#### [Given data]
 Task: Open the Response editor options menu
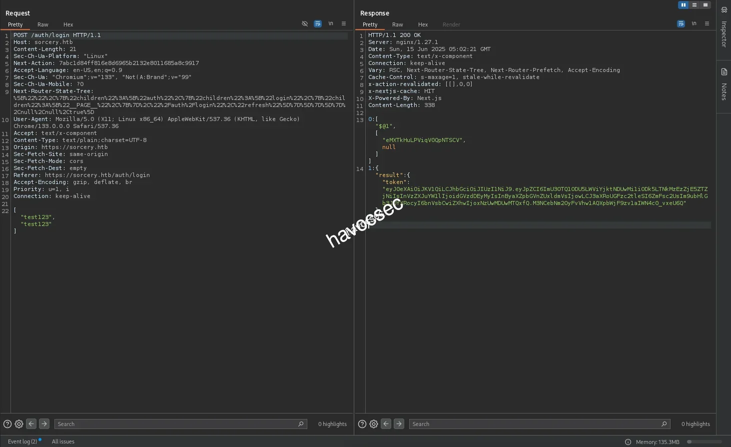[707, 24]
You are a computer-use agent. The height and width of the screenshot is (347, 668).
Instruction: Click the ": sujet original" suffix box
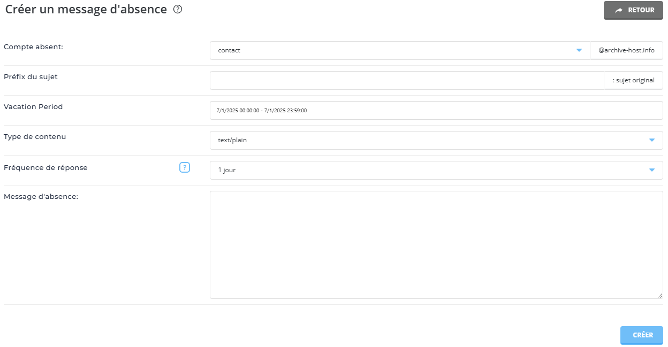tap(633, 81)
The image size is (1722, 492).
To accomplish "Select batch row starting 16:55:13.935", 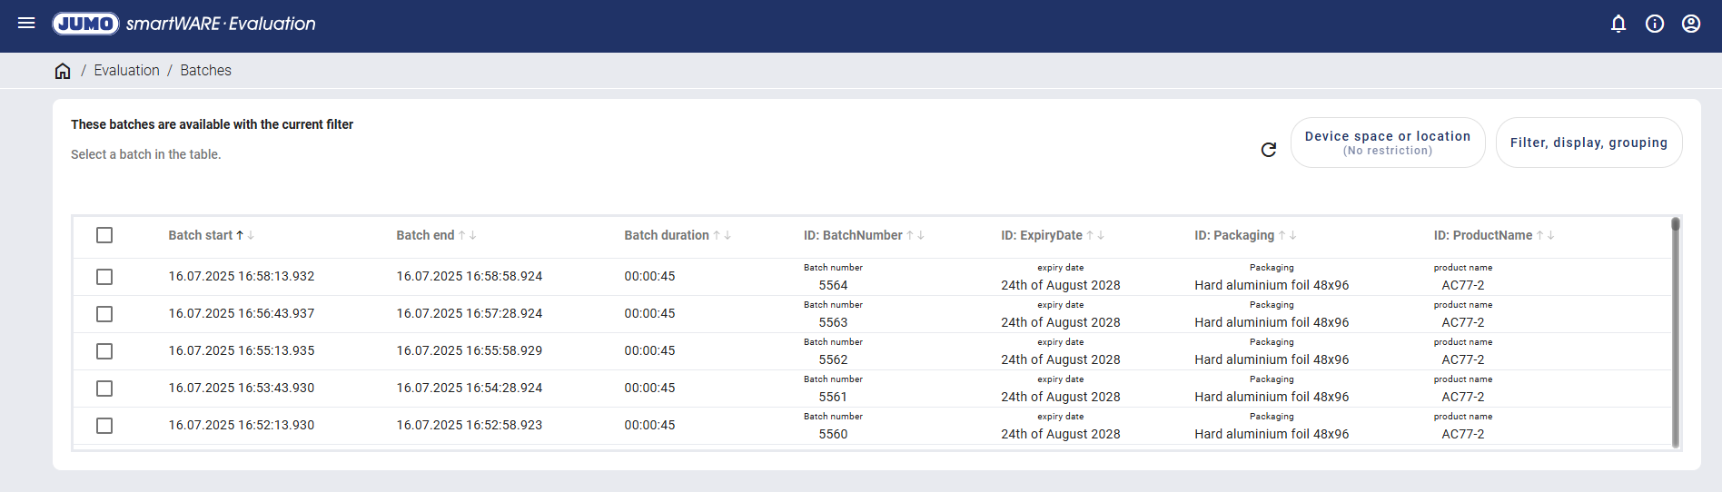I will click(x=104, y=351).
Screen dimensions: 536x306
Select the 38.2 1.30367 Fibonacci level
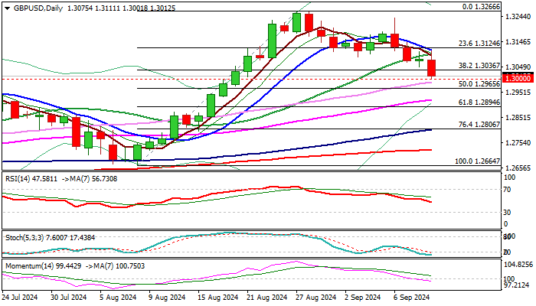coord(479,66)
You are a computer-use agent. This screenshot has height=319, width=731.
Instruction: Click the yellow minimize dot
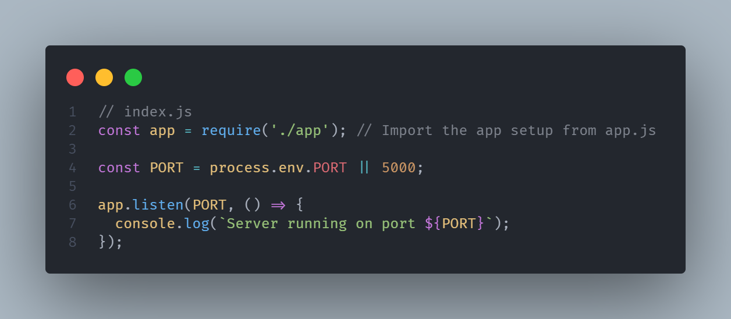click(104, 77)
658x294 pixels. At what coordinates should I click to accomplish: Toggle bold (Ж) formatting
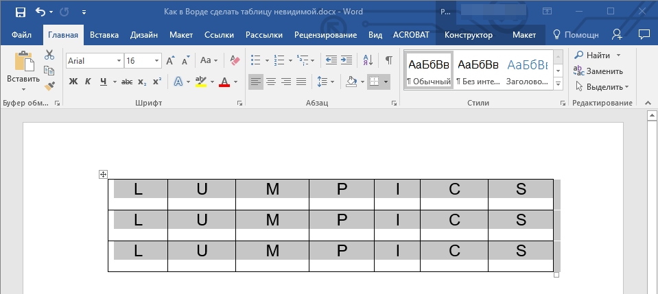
---
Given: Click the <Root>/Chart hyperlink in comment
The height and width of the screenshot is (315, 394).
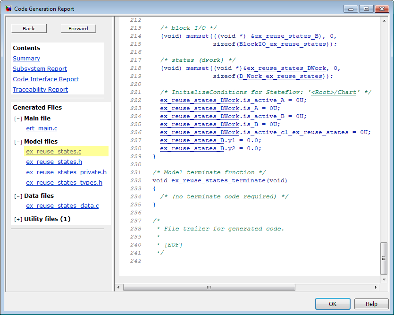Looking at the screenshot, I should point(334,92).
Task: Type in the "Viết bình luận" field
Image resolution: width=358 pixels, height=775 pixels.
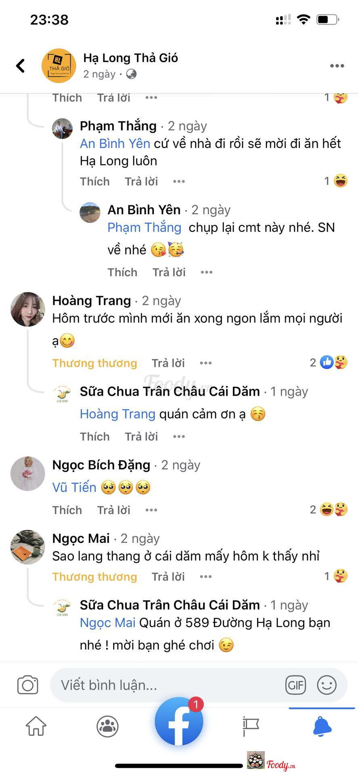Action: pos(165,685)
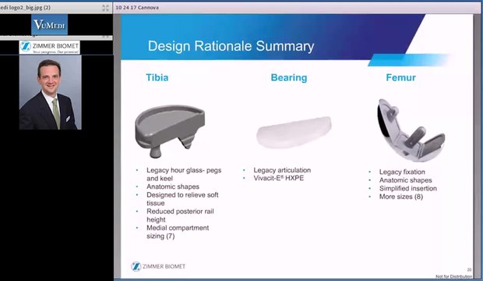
...
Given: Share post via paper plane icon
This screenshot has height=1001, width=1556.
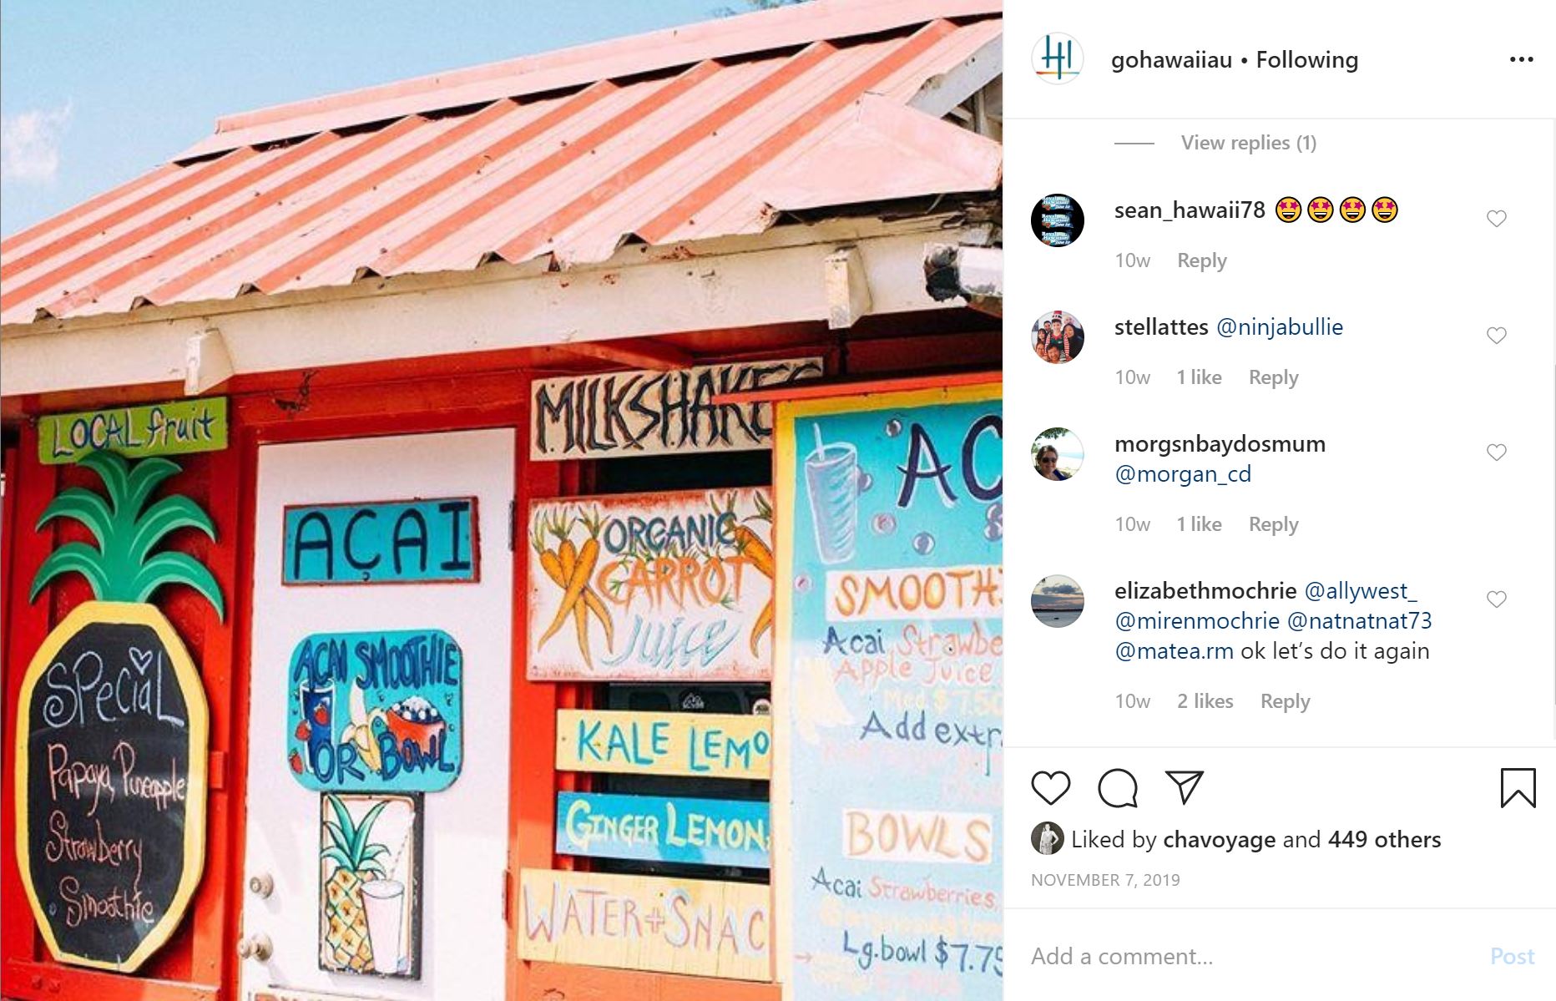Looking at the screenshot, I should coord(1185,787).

#### [Exercise description]
Copy each line of the records containing the string "agent".

#### [Answer box]
You are a computer-use agent. The height and width of the screenshot is (347, 668).
You are a computer-use agent. This screenshot has height=319, width=731.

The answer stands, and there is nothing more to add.